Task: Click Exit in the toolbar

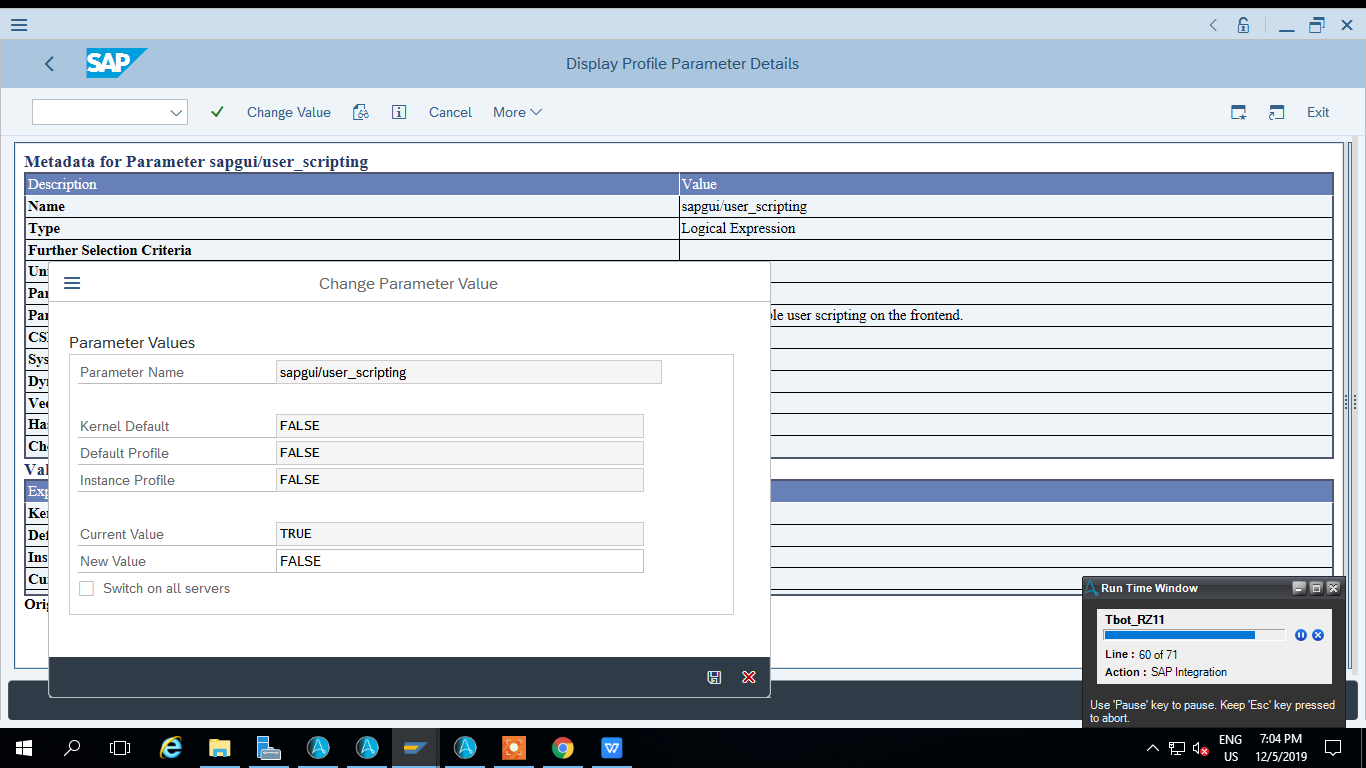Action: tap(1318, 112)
═══
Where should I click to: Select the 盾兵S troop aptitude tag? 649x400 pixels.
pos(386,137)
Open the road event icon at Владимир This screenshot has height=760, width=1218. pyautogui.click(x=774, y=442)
═══
Copy out precisely the lines from the line with "Where should I" to the line with "Open the road" in the material above, including those two lines and omitting all the rest.

▶ **Output of the task**:
Where should I click to: Select the 盾兵S troop aptitude tag? 649x400 pixels.
pos(386,137)
Open the road event icon at Владимир This screenshot has height=760, width=1218. pyautogui.click(x=774, y=442)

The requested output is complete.